6. An image classification model training device, characterized in that: include: a training data acquisition module, configured to receive a first image dataset comprising initial images and respective category labels, wherein the category labels of the initial images are generated by pre-accuracy fine-tuning the classification results of the initial images output by the first image classification model; a target classification model training module, configured to train a second image classification model based on the first image dataset to obtain a target classification model; a model testing module, configured to identify, based on the first image classification model and the target classification model, a classification result and a confidence level corresponding to each target image in the second image dataset; wherein the total number of the target images is greater than the total number of the initial images; a model fusion module, configured to fuse the classification results of each target image output by the first image classification model and the target classification model respectively using a confidence fusion strategy based on the confidence of each target image, to obtain a category label corresponding to each target image, so as to form a second image dataset containing each target image and its category label; The model iterative training module is used to iteratively train the target classification model based on the second image data set to obtain a corresponding target image classification model.

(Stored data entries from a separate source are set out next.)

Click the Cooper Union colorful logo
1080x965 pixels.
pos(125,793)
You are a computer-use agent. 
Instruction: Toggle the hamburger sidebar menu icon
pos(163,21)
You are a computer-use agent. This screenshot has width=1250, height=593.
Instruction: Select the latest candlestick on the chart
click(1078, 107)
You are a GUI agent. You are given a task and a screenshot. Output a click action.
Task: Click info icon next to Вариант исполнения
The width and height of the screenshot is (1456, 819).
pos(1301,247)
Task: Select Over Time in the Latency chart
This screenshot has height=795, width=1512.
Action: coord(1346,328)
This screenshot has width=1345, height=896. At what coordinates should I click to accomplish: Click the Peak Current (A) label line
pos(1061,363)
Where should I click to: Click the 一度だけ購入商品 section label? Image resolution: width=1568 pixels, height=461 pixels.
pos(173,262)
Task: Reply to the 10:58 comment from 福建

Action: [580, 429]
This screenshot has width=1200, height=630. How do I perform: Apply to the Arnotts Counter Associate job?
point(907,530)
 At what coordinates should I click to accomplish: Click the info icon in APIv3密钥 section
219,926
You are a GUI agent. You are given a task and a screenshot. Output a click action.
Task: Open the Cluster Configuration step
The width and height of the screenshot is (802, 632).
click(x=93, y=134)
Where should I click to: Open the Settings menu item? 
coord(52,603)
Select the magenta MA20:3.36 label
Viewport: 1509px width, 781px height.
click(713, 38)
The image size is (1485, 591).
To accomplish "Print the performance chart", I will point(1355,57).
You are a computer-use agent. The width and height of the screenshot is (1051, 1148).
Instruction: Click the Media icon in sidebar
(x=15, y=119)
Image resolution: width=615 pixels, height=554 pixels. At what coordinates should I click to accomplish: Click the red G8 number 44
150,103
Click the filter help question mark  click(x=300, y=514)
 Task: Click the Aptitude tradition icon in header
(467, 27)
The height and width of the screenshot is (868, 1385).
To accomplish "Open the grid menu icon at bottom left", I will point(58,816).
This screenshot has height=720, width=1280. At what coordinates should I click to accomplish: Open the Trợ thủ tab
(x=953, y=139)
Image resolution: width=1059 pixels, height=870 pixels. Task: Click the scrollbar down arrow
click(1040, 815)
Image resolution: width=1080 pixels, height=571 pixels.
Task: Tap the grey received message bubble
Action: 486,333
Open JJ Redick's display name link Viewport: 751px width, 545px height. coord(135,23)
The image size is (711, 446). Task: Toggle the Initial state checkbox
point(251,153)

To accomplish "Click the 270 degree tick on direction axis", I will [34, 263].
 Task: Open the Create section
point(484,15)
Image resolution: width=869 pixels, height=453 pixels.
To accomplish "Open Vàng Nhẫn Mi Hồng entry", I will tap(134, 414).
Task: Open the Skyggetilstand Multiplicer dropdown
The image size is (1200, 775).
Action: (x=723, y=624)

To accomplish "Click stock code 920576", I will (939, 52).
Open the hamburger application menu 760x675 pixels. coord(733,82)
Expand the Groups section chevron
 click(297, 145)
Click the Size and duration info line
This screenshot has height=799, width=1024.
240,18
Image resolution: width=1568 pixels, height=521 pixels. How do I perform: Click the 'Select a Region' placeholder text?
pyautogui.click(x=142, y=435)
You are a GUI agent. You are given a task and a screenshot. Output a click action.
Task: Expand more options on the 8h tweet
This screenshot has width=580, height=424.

7. The image classification model training device according to claim 6, characterized in that: The model testing module includes: a first image classification model testing unit, configured to classify the second image dataset based on the first image classification model, and obtain a first classification result and a first confidence level corresponding to each target image in the second image dataset; The target classification model testing unit is used to classify the second image data set based on the target classification model to obtain a second classification result and a second confidence level corresponding to each target image in the second image data set.
8. The image classification model training device according to claim 7, characterized in that: The model fusion module includes: a classification result judgment unit, configured to sequentially judge whether the first classification result and the second classification result corresponding to each target image in the second image data set are consistent; if so, adding 1 to the prediction correct statistic; if not, adding 1 to the prediction error statistic; and judging whether the first confidence level of the current image is greater than the second confidence level; The target category label determination unit is used to take the first classification result of the current image as the target category label of the image if it is determined that the first confidence level of the current image is greater than the second confidence level; and take the second classification result of the current image as the target category label of the image if it is determined that the first confidence level of the current image is less than or equal to the second confidence level.
9. An electronic device comprising a memory, a processor, and a computer program stored in the memory and executable on the processor, wherein: When the processor executes the computer program, the image classification model training method according to any one of claims 1 to 4 or the image classification method according to claim 5 is implemented.
10. A computer-readable storage medium having a computer program stored thereon, characterized in that: When the computer program is executed by a processor, it implements the image classification model training method according to any one of claims 1 to 4 or the image classification method according to claim 5.